Apple's Earnings Likely to Fall Again in Fiscal 4Q


Apple's fiscal fourth-quarter report will close the books on a sobering year for the maker of the iPhone and iPad.

WHAT TO WATCH FOR: The results, due out after the stock market closes Monday, are expected to mark Apple's third consecutive quarter of declining earnings from the previous year. The slump followed a decade-long streak of rising profits that began shortly after Apple Inc. introduced the iPod in 2001. The company then broke even more new ground with the subsequent releases of the iPhone in 2007 and iPad in 2010.

Apple hasn't forged any new frontiers since then, while rivals such as Google Inc., Samsung Electronics, Inc. and Microsoft Corp. have come up with their own smartphones and tablet computers to siphon sales away from the iPhone and iPad. Many of the alternatives offer the same features as Apple's gadgets and sell at less expensive prices.
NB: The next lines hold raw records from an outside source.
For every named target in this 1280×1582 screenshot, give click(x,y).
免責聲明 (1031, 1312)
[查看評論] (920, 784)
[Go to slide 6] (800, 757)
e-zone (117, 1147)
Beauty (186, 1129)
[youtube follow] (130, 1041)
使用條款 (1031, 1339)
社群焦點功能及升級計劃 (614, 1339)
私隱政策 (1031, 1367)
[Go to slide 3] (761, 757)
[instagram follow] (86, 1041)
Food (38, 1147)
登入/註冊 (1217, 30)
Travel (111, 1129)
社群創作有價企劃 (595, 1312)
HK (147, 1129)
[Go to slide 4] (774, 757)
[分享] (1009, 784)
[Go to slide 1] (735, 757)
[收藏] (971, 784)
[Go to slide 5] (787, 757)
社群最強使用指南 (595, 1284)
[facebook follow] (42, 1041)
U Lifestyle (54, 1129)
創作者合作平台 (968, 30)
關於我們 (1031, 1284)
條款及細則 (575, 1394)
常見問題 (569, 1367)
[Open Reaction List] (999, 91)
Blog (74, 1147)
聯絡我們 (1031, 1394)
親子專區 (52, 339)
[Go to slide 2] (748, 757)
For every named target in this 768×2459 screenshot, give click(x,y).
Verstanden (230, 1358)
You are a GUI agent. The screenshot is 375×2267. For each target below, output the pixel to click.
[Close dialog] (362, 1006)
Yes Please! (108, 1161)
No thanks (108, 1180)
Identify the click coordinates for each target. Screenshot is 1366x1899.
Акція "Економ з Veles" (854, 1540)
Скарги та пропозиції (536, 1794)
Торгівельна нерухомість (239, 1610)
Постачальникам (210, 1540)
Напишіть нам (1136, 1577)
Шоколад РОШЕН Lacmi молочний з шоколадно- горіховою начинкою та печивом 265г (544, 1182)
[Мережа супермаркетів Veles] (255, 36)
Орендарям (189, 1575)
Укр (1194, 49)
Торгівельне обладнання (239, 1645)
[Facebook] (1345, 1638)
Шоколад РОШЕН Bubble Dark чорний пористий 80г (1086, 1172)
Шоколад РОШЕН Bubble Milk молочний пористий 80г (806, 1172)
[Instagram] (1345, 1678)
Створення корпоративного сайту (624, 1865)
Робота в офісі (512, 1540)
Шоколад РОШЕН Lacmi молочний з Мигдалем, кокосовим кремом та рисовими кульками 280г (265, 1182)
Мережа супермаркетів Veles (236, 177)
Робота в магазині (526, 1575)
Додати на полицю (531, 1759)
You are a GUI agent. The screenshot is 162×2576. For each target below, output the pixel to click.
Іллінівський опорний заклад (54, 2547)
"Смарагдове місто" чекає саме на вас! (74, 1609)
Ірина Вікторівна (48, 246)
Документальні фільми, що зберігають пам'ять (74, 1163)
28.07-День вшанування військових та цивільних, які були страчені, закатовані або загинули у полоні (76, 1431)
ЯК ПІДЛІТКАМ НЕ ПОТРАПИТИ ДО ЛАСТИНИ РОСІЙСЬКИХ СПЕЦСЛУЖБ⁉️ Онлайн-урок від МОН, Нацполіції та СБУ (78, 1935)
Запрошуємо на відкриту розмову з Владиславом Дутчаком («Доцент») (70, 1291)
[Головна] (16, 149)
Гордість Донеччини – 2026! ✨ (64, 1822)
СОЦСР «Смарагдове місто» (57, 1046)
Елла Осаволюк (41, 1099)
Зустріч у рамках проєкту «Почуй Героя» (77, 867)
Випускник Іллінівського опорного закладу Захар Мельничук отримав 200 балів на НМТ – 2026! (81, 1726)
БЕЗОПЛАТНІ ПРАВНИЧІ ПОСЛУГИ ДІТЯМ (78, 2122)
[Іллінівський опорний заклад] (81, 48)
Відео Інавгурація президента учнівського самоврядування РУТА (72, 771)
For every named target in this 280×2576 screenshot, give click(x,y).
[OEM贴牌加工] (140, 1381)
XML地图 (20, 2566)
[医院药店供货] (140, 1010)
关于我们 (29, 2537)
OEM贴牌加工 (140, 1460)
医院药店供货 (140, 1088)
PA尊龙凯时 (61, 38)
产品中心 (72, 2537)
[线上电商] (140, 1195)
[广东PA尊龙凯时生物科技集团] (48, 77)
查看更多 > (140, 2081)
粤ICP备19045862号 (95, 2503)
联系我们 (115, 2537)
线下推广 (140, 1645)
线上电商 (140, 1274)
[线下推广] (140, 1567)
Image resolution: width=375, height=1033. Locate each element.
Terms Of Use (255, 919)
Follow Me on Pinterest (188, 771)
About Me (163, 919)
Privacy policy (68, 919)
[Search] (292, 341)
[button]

Those factors have undercut the popularity of both the iPhone and iPad, depressing Apple's earnings and stock price. Apple's shares have recently been hovering between $520 and $530, roughly 25 percent below their peak of $705.07 reached 13 months ago. Over the same stretch, the Standard & Poor's 500 index has climbed by about 20 percent.

Apple's downturn has piqued the interest of activist investor Carl Icahn, who has acquired a 0.5 percent stake in the Cupertino, Calif., company and is now pressing CEO Tim Cook to spend more money buying back Apple's stock. Apple's board has already budgeted $60 billion for buying back stock, but Icahn wants to up the ante to $150 billion. In a recent interview with financial news channel CNBC, Icahn said Cook has assured him that they will discuss the idea after Apple reports its earnings for the three-months ending in late September.

The performance of the iPhone and iPad, as usual, will be the most scrutinized part of Apple's report. IPhone sales got a boost with the Sept. 21 release of the two latest models in the line. For the first time, Apple simultaneously introduced a high-end version called the 5S and a slightly cheaper model called the 5C. Apple has already said it sold at least 9 million of the new iPhones in the latest quarter, even though the 5C is widely believed to have gotten a lukewarm reception.

Apple will have had to sell at least 27 million iPhones in the fiscal fourth quarter to surpass the volume shipped last year. If recent trends continued, the average price for the iPhones sold in the latest quarter would be lower than last year. That's not just because of the introduction of the 5C; more people have been buying older iPhones that Apple sells at a discount, too.

Some of the same problems have been plaguing the iPad. Apple saw its iPad sales decline from the previous year for the first time in the quarter ending in June. To avoid that from happening again in the latest quarter, Apple will have had to have sold at least 14 million iPads. A comment made earlier this week by Cook indicated that Apple had sold fewer than 15 million iPads in the quarter, but the precise amount won't be known until Monday's report.

Apple is hoping to spur more sales of its tablet line with a lighter and thinner model called the iPad Air that goes on sale Nov. 1. Later next month, the company will start selling a new and more expensive version of its iPad Mini that features a higher-definition display screen.

WHY IT MATTERS: Even with a drop in its stock price, Apple is the world's most valuable public company, with a market capitalization of more than $480 billion. Its products also continue to shape technological and cultural trends.

WHAT'S EXPECTED: Analysts, on average, expect earnings of $7.91 per share on revenue of $36.8 billion, according to FactSet.

LAST YEAR'S QUARTER: In the same period a year ago, Apple earned $8.2 billion, or $8.67 per share, on $36 billion in revenue.